__EXCERPTED TEXT__.
----
Zahor Chocolates

Team information
- UCI code: ZAH
- Registered: Spain
- Founded: 1985
- Disbanded: 1989
- Discipline: Road
- Status: Retired
- Bicycles: Campagnolo (1985) Macario (1986–1989)

Key personnel
- General manager: Miguel Moreno Cachinero

Team name history
- 1985–1988 1989: Zahor Chocolates Lotus - Zahor

= Zahor Chocolates =

Spanish professional cycling team (1985-89)

Zahor Chocolates was a Spanish professional cycling team that was active between 1985 and 1989.
----
__DATA ROWS__.
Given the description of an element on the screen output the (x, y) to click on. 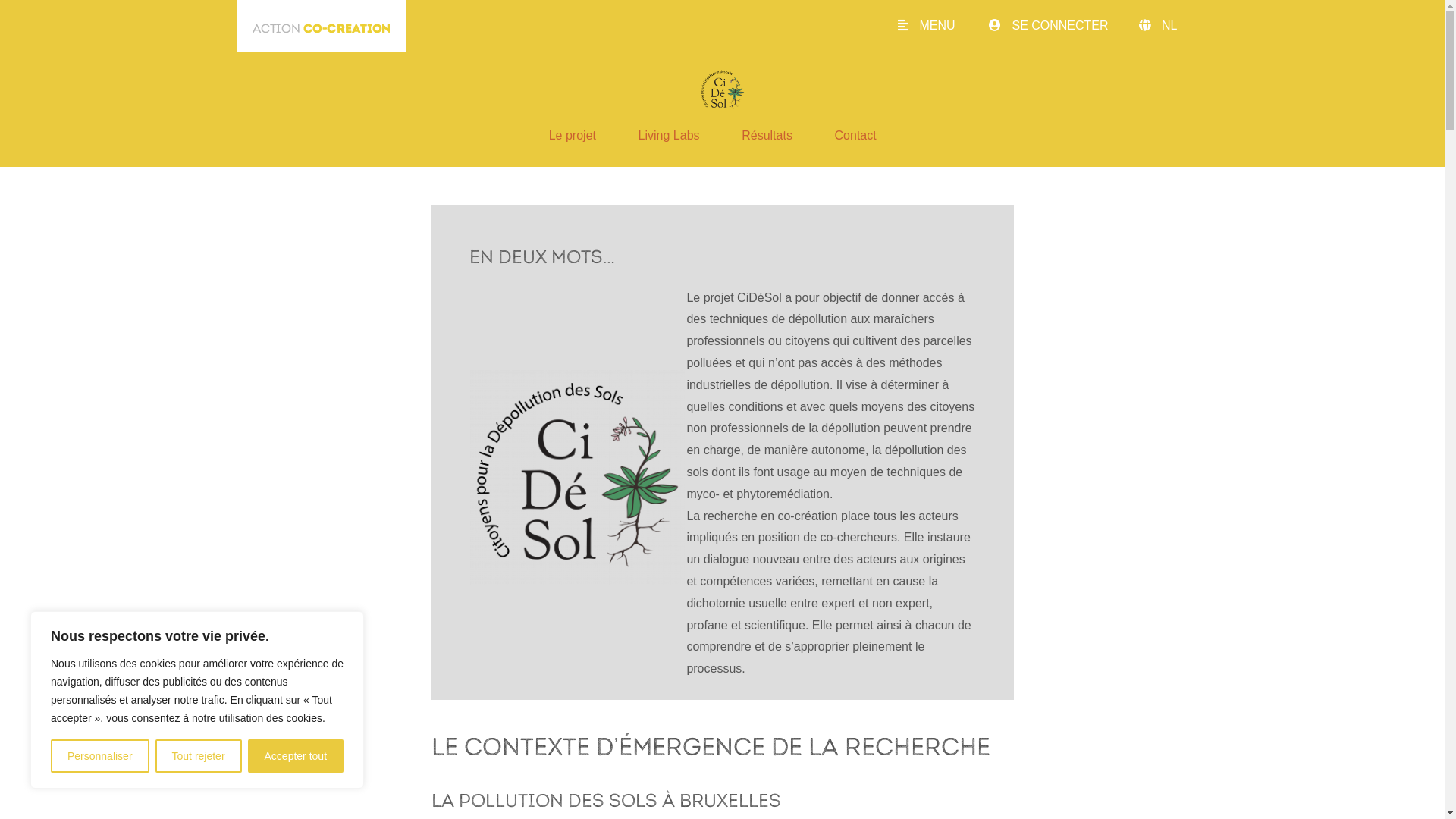
Le projet Element type: text (572, 134)
MENU Element type: text (941, 26)
Living Labs Element type: text (668, 134)
Contact Element type: text (855, 134)
SE CONNECTER Element type: text (1063, 26)
NL Element type: text (1184, 26)
Given the description of an element on the screen output the (x, y) to click on. 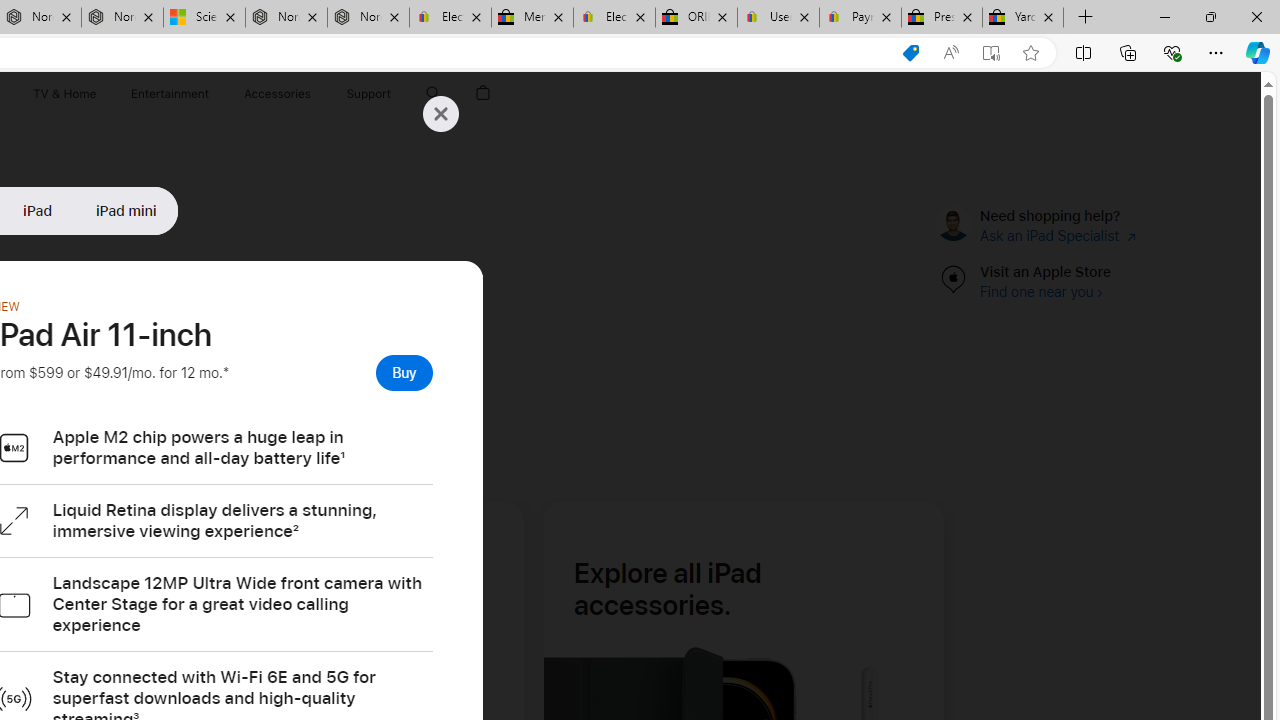
Press Room - eBay Inc. (941, 17)
iPad (37, 210)
User Privacy Notice | eBay (778, 17)
iPad mini (125, 210)
Yard, Garden & Outdoor Living (1023, 17)
Given the description of an element on the screen output the (x, y) to click on. 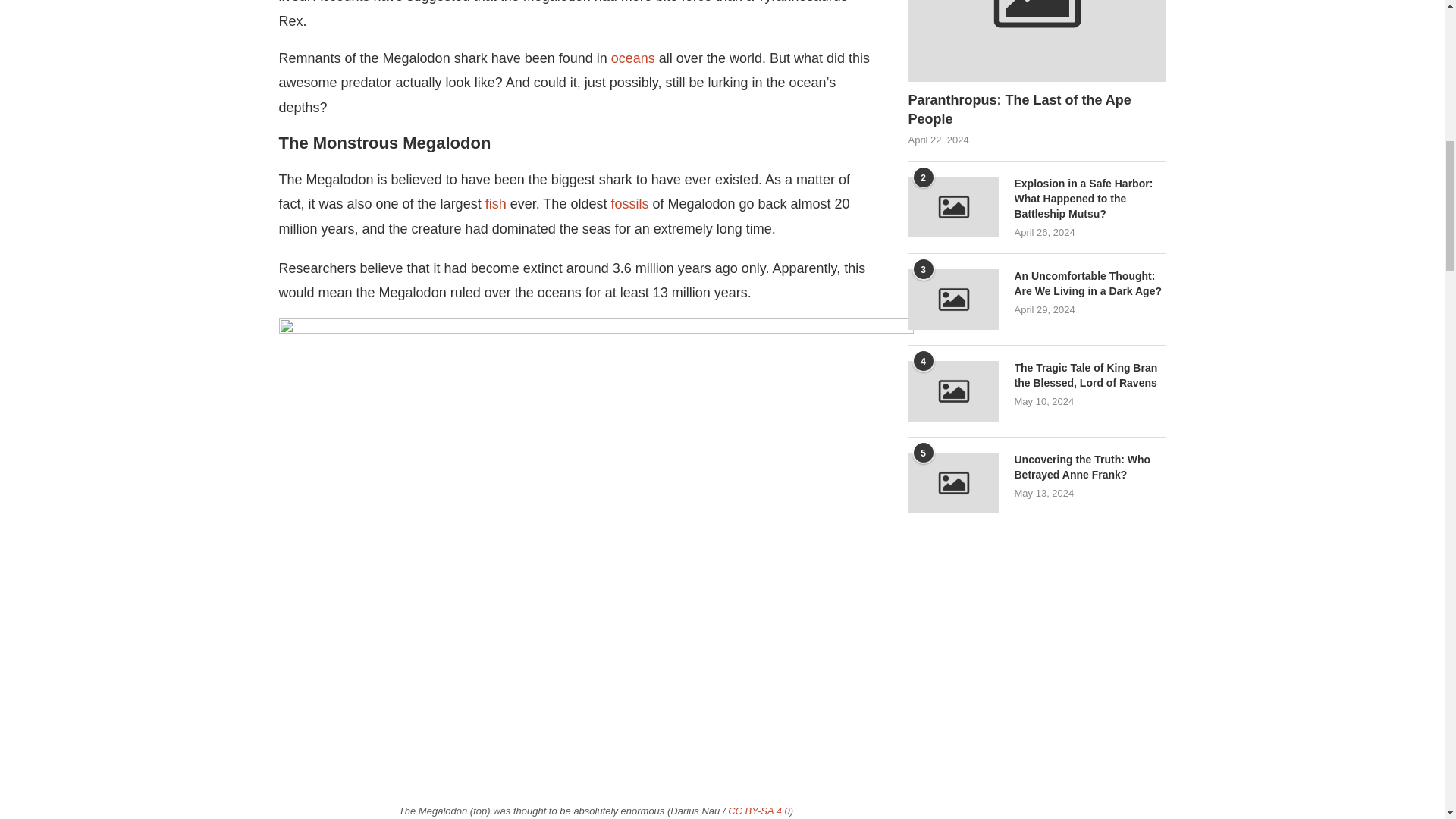
Paranthropus: The Last of the Ape People (1037, 40)
Paranthropus: The Last of the Ape People (1037, 109)
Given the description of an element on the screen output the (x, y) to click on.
----
__TO DO__. Write out the part of the Zahor Chocolates team profile that begins with the words "Team name history" and stops after the words "1985 and 1989.". The rows are not needed here.

__ANSWER FOR THE TASK__.
Team name history
- 1985–1988 1989: Zahor Chocolates Lotus - Zahor

= Zahor Chocolates =

Spanish professional cycling team (1985-89)

Zahor Chocolates was a Spanish professional cycling team that was active between 1985 and 1989.